Items for locating words and elements
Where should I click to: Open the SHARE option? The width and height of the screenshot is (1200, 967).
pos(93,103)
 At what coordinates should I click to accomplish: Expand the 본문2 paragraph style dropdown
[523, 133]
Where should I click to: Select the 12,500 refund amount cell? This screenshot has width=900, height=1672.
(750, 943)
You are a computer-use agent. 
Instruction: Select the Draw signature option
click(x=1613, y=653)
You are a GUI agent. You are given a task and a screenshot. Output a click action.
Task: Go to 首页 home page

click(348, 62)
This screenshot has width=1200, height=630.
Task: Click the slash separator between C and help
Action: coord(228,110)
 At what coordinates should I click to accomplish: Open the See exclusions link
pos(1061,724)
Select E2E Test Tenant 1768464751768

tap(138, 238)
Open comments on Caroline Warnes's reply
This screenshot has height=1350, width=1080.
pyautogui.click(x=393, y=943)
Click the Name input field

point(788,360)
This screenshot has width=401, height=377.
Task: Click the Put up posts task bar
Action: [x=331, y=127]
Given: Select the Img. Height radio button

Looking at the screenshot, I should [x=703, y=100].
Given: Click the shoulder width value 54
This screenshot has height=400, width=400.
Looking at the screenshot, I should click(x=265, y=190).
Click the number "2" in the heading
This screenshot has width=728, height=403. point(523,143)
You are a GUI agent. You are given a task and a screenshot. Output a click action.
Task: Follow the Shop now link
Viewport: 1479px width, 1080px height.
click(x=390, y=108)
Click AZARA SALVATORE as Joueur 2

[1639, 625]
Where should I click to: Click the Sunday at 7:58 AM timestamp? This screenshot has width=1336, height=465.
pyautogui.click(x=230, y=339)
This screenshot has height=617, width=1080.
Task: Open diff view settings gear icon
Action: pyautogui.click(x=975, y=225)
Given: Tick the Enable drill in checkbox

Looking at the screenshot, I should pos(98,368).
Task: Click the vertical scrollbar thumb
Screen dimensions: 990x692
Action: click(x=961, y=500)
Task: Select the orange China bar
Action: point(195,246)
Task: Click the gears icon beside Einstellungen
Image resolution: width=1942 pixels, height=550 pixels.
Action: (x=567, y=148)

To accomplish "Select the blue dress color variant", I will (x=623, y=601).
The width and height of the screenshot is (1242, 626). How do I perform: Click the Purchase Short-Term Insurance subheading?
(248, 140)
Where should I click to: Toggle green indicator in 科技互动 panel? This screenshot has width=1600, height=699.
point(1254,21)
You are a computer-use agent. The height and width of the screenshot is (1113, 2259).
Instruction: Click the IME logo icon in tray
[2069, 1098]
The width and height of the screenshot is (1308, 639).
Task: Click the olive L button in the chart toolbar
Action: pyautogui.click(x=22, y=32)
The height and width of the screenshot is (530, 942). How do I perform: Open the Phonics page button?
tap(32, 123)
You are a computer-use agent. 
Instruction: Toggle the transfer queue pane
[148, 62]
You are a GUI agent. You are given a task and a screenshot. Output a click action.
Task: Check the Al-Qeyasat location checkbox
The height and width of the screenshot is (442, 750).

# TASK STATEMENT
Transcribe each of the items above line for line, without altering a single character.

# SOLVED PROBLEM
Where should I click to: Open the SHARE option? The width and height of the screenshot is (1200, 967).
pos(93,103)
 At what coordinates should I click to accomplish: Expand the 본문2 paragraph style dropdown
[523, 133]
Where should I click to: Select the 12,500 refund amount cell? This screenshot has width=900, height=1672.
(750, 943)
You are a computer-use agent. 
Instruction: Select the Draw signature option
click(x=1613, y=653)
You are a GUI agent. You are given a task and a screenshot. Output a click action.
Task: Go to 首页 home page

click(348, 62)
This screenshot has width=1200, height=630.
Task: Click the slash separator between C and help
Action: coord(228,110)
 At what coordinates should I click to accomplish: Open the See exclusions link
pos(1061,724)
Select E2E Test Tenant 1768464751768

tap(138, 238)
Open comments on Caroline Warnes's reply
This screenshot has height=1350, width=1080.
pyautogui.click(x=393, y=943)
Click the Name input field

point(788,360)
This screenshot has width=401, height=377.
Task: Click the Put up posts task bar
Action: [x=331, y=127]
Given: Select the Img. Height radio button

Looking at the screenshot, I should [x=703, y=100].
Given: Click the shoulder width value 54
This screenshot has height=400, width=400.
Looking at the screenshot, I should click(x=265, y=190).
Click the number "2" in the heading
This screenshot has width=728, height=403. point(523,143)
You are a GUI agent. You are given a task and a screenshot. Output a click action.
Task: Follow the Shop now link
Viewport: 1479px width, 1080px height.
click(x=390, y=108)
Click AZARA SALVATORE as Joueur 2

[1639, 625]
Where should I click to: Click the Sunday at 7:58 AM timestamp? This screenshot has width=1336, height=465.
pyautogui.click(x=230, y=339)
This screenshot has height=617, width=1080.
Task: Open diff view settings gear icon
Action: pyautogui.click(x=975, y=225)
Given: Tick the Enable drill in checkbox

Looking at the screenshot, I should pos(98,368).
Task: Click the vertical scrollbar thumb
Screen dimensions: 990x692
Action: click(x=961, y=500)
Task: Select the orange China bar
Action: point(195,246)
Task: Click the gears icon beside Einstellungen
Image resolution: width=1942 pixels, height=550 pixels.
Action: (x=567, y=148)

To accomplish "Select the blue dress color variant", I will (x=623, y=601).
The width and height of the screenshot is (1242, 626). How do I perform: Click the Purchase Short-Term Insurance subheading?
(248, 140)
Where should I click to: Toggle green indicator in 科技互动 panel? This screenshot has width=1600, height=699.
point(1254,21)
You are a computer-use agent. The height and width of the screenshot is (1113, 2259).
Instruction: Click the IME logo icon in tray
[2069, 1098]
The width and height of the screenshot is (1308, 639).
Task: Click the olive L button in the chart toolbar
Action: pyautogui.click(x=22, y=32)
The height and width of the screenshot is (530, 942). How do I perform: Open the Phonics page button?
tap(32, 123)
You are a computer-use agent. 
Instruction: Toggle the transfer queue pane
[148, 62]
You are a GUI agent. You are given a task and a screenshot. Output a click action.
Task: Check the Al-Qeyasat location checkbox
The height and width of the screenshot is (442, 750).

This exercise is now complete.